I was strolling along a busy street in Kolkata one hot, and humid day. I was chatting (possibly/probably nagging) away to Paul. As I looked across to speak to Paul, I happened to time my head movement perfectly to see a woman rushing towards the bushes/dead plants on the side of the road not even 2 metres away from me. She was lifting her sari, but didn’t quite make it. She shared the contents of her bowel with the street.

Why? Because Poverty is shit.

Poverty means she doesn’t have a public toilet to visit or basin to cleanse her hands (that doesn’t require any tap turning, I mean, I’m not a savage).

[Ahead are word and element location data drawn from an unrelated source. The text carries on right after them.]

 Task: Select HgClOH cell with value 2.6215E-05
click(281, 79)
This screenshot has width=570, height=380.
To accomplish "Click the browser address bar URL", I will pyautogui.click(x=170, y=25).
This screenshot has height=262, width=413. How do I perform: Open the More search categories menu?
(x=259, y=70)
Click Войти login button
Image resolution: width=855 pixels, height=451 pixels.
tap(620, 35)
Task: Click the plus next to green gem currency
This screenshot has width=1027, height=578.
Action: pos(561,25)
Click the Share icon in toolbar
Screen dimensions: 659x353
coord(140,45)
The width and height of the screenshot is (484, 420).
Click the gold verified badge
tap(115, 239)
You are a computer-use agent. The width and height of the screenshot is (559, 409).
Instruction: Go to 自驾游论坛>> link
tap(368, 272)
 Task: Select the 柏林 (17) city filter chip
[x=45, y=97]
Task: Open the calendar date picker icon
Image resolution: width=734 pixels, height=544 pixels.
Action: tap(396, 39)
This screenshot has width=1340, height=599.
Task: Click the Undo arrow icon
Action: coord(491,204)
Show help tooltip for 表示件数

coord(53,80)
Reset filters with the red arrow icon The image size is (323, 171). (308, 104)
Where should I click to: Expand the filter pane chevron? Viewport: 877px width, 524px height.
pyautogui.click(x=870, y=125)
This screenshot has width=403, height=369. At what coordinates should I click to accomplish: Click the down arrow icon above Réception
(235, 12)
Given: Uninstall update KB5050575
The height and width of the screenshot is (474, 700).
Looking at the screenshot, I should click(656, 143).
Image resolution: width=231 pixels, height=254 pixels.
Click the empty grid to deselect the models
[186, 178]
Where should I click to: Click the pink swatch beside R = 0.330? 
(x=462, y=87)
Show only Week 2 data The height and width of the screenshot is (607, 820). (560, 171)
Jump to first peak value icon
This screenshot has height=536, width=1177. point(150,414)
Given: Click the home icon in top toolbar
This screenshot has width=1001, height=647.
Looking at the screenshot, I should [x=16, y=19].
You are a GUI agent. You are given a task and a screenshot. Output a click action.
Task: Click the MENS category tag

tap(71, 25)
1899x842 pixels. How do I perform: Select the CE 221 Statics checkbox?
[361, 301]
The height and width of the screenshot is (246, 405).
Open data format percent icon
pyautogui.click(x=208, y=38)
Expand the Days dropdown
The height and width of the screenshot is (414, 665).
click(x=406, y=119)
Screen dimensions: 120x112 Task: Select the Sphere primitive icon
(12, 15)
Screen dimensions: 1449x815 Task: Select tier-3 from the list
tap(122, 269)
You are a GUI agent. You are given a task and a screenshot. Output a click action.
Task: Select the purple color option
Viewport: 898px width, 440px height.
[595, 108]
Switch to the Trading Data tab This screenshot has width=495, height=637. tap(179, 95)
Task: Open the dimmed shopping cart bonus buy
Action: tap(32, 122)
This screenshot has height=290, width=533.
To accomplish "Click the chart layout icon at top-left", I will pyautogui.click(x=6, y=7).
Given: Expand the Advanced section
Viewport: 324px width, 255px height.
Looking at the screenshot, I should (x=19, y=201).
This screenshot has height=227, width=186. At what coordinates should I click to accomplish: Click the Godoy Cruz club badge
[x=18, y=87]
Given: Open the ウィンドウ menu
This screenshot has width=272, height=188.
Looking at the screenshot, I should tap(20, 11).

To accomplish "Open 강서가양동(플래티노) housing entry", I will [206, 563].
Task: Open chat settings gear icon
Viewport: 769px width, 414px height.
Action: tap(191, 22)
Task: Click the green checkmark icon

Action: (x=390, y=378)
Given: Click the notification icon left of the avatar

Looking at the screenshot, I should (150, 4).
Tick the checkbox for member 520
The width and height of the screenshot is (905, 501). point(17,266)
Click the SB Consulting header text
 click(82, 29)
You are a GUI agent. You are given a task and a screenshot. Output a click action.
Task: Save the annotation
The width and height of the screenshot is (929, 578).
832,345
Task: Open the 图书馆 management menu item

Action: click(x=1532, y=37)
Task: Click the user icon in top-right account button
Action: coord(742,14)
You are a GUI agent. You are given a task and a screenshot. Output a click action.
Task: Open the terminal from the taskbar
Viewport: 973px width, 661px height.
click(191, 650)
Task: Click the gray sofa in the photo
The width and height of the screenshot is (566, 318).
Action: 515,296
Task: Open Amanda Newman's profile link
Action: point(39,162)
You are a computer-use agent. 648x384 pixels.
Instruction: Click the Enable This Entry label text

She has no privacy, no dignity, no choice. She doesn’t even get to choose where she takes a dump.

That my friends, is poverty. Say it with me “poverty is shit”.

Do you know what I love?

I love when we sit in our sanitised sanctums on our arrogant wiped clean arses and spew out this vile justification for our lives… “the poor are happy”.

Sorry Mum… arrogant bottoms.

I partly hate it so much because I fell foul to its alluring safety. The belief that yeah, that kid has made a toy out of a piece of old wire and a discarded tomato can, but he is so happy, so content.

I can learn so much from him, because although he has nothing, he is so happy.

WHAT THE? So I decide to envy his serenity? I covet his brief moment of happiness before he possibly dies of an ear infection because his Mum can’t afford antibiotics? Can I really look at him and think, what take away can I have from this to make my life better?

Lord forgive me.

All together now “poverty is shit”.

Bec, you are being a bit gross. No one wants to hear stories about women pooing in the street.

No. We don’t.

But I’m pretty damn sure that woman doesn’t want to be pooing in the street a whole lot more than we don’t want to be reading about it. And if we can’t even abide having that image briefly cast before our eyes, then we have no chance of seeing ourselves.

Because poverty is shit.

And unless we can look poverty in the eyes, see the degradation and loss and pain that poverty causes, if we insist on taming it down, on turning it into palatable pieces, then we will never become the instruments of justice and mercy that God wants us to be.

So next time you’re in the dunny relieving yourself, and in fact from now on, every time you defecate, I want you to think of me. Think of me and say with me “poverty is shit”.

And as we chant our loo time mantra, perhaps we will grow an army of shitting believers who will ask the question.

“What does God want me to do about it?